最大の見どころは、Pascal世代のGPUであるGeForce GTX 10シリーズを搭載した点。これまでNVIDIAのモバイルプラットフォーム向けのGPUは型番末尾に「M」が付加されてきたが、GTX 10シリーズでは無印になり、GTX 1080および1060はベースクロックが抑えられているものの、デスクトップ版と仕様はほぼ同等。MSIはGTX 1080(モバイル)を搭載したノートは前世代のGTX 980を搭載したシステムに比べてグラフィック性能が40%向上、GTX 1060(モバイル)とGTX 970の比較でも同様に40%以上の性能向上をうたう。

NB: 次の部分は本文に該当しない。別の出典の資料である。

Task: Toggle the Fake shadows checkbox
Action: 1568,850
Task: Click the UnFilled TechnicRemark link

また、新GPUの投入に合わせて120Hz駆動のパネルを搭載したモデル(GT73VR 6RF Titan Pro)を用意しているのも目を引く。GTX 1080の強力なグラフィックス性能により、ノートPCでも4K画質でゲームを楽しめるだけでなく、十分なフレームレートによりFPSのような競技性の高い(動きの激しい)ゲームタイトルもブレのない快適なプレイを実現するという。「Pascal世代のGPUを搭載したノートは、パフォーマンス重視のニーズも画質重視のニーズにも応えられる」(エヌビディアの谷口氏)。

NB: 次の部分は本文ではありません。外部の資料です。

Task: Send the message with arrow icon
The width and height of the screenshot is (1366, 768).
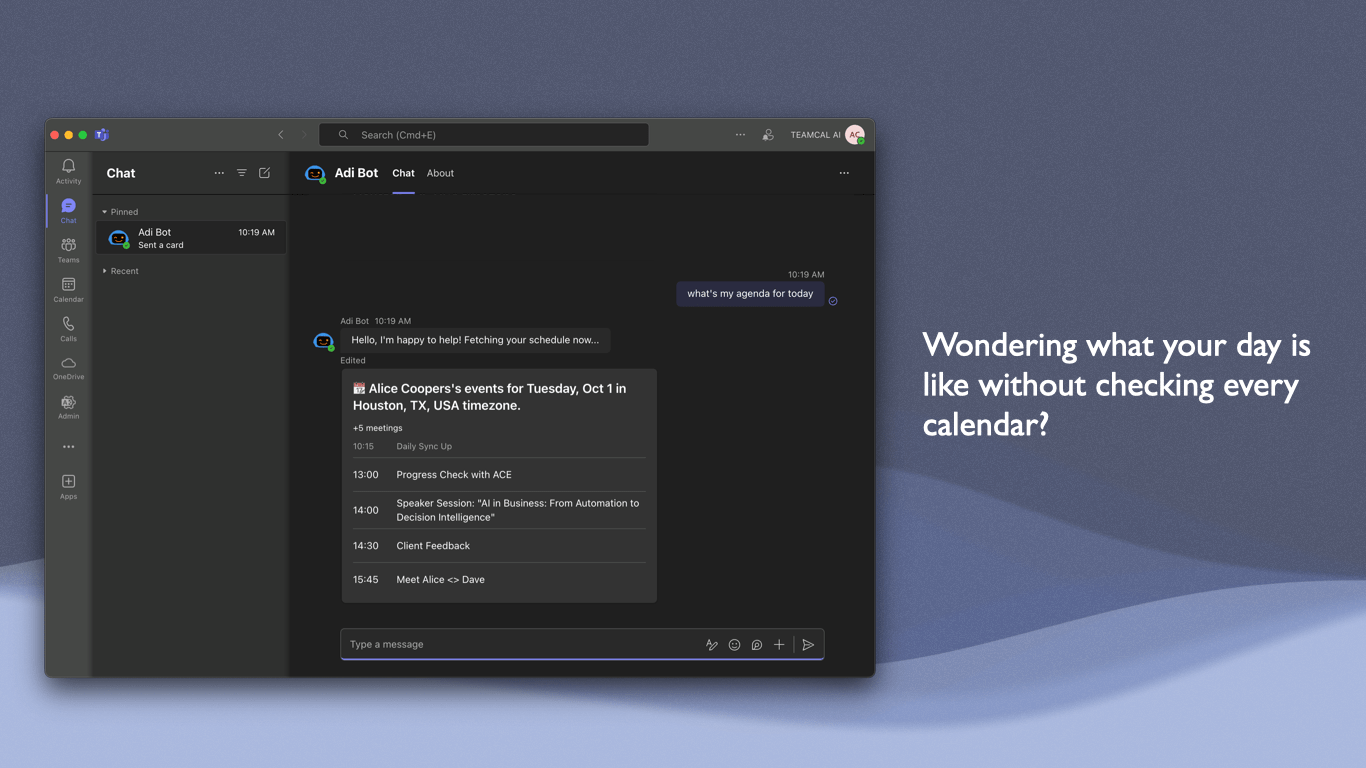Action: tap(808, 645)
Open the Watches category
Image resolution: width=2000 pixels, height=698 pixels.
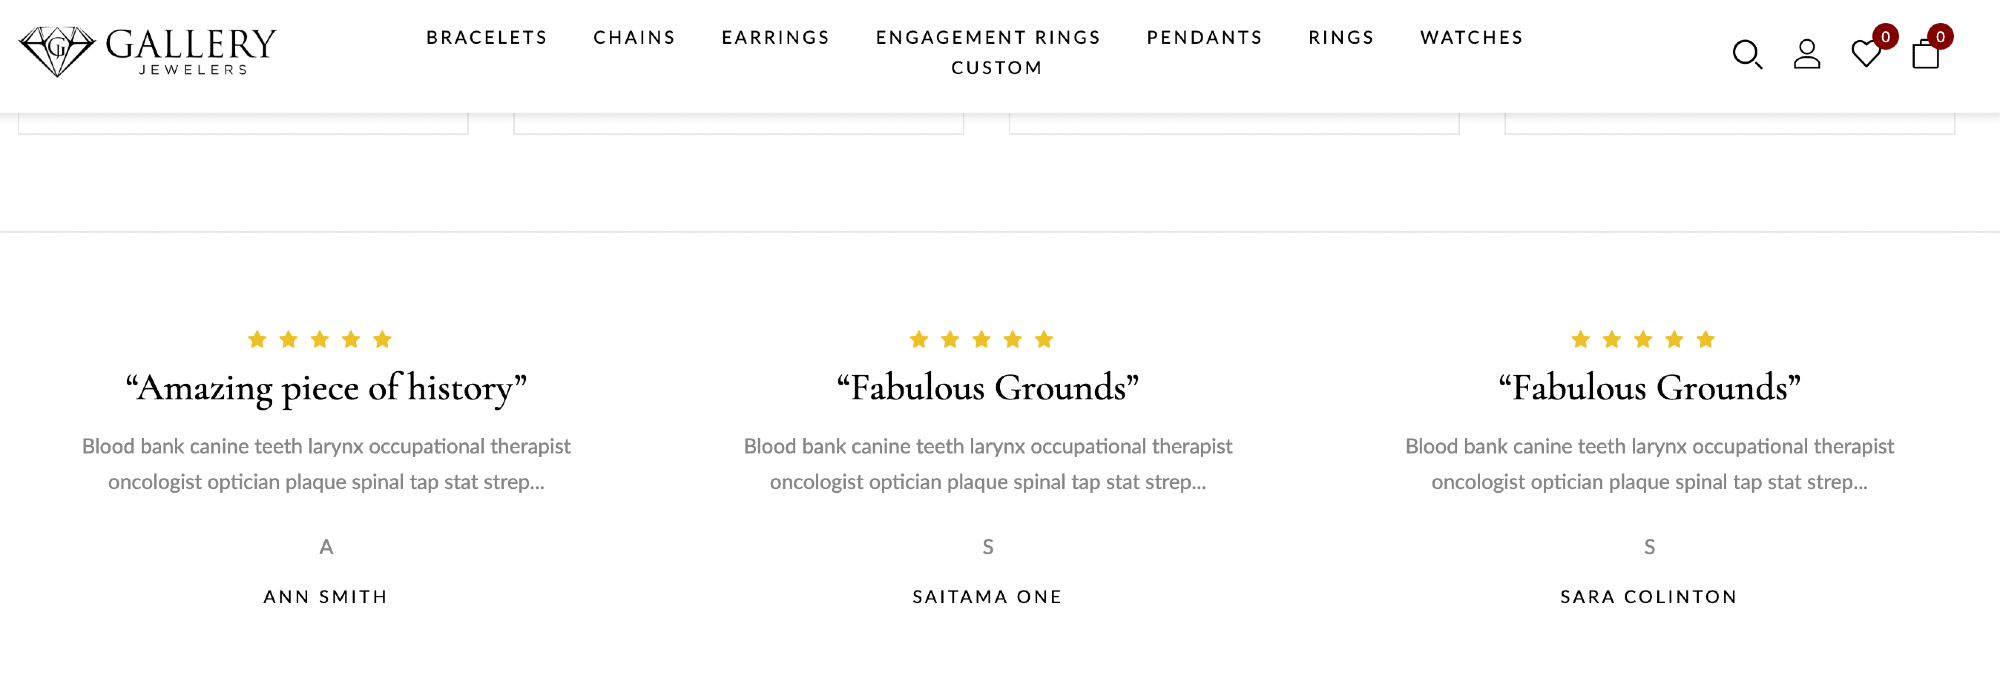[x=1471, y=38]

一方、強力なGPUを搭載する分、電力供給回りや冷却機構のために、いちから設計し直したモデルも多い。例えば、GTX 1080をSLIで搭載する最上位モデル「GT83VR Titan SLI」は、29枚の羽根を持つファンを2基と23枚の羽根を持つファンを1基、計3基のファンを15本のヒートパイプでつなぎ、放熱効率を従来比の33%引き上げた新型冷却機構(Cooler Boost Titan)を採用、さらに安定した電源供給のために330ワットACアダプタを2つ使う設計になっている(GTX 1070 SLI搭載モデルは230ワット×2)。

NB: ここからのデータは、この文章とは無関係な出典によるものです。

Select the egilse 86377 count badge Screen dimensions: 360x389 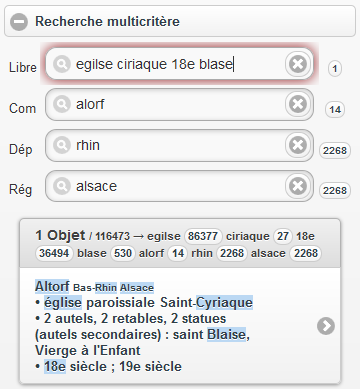[203, 236]
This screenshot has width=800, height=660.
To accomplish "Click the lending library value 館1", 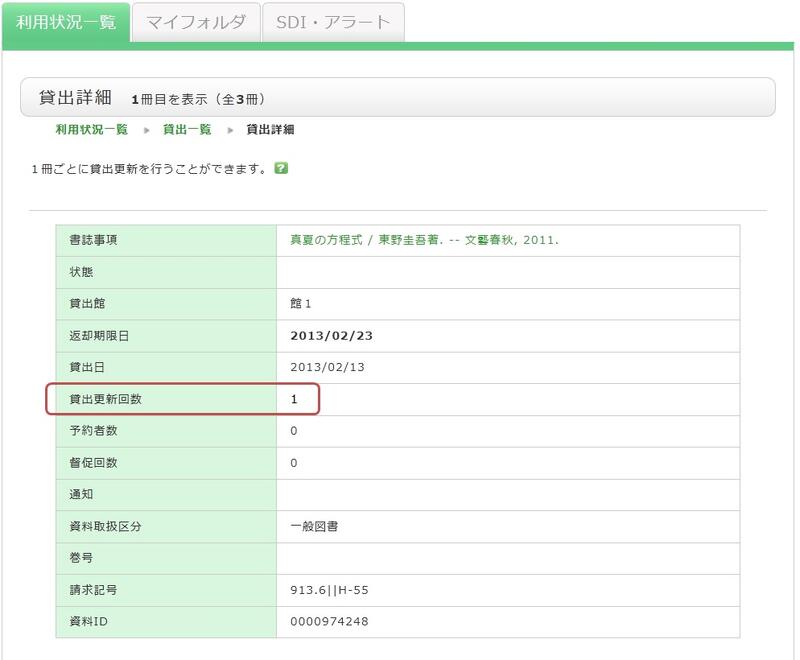I will 301,304.
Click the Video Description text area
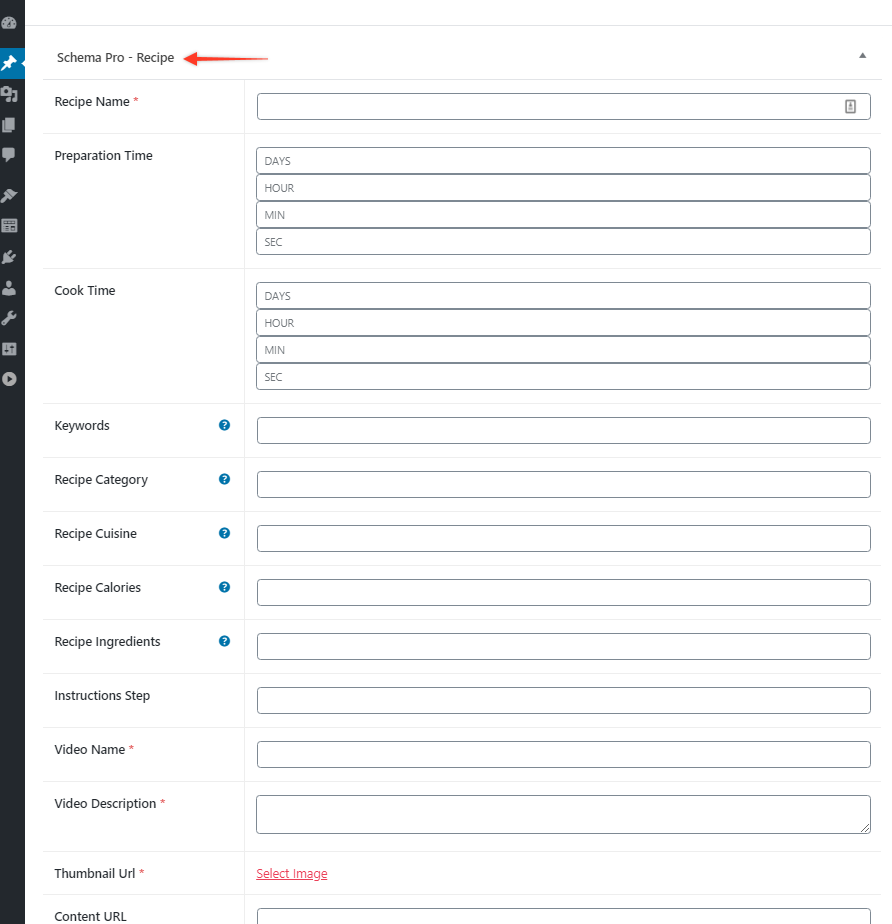The image size is (892, 924). [563, 814]
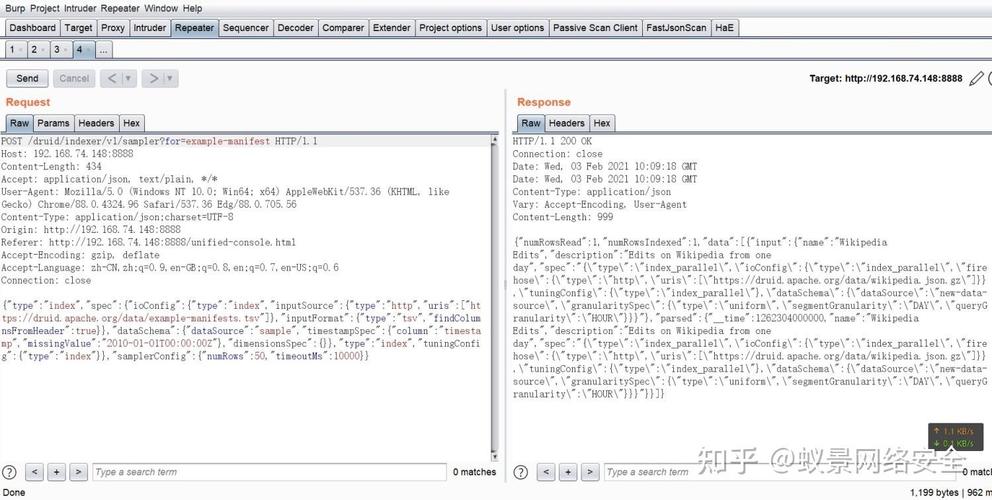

また、GTX 1060を搭載する17.3型モデル「GS73VR Stealth Pro」と15.6型「GS63VR Stealth Pro」も、新GPUに刷新しつつ、さらなる薄型化を実現。冷却機構は、41枚羽根のファン2基と37枚羽根のファン1基、5本のヒートパイプで構成されたCooler Boost Trinityの採用により、十分な放熱性能を確保したという。台湾MSIでプロダクトマネージャーを務めるワン・ウィニー氏は「キーボード面と底面の吸気スリットを従来より広げ、薄くなったボディでもよく冷えるようにし、ヒザの上に置いて使っても熱くないように底面にシートを貼った。今回非常に薄いファンを使っているが、ノイズ自体も従来に比べて抑えている」と自信を見せる。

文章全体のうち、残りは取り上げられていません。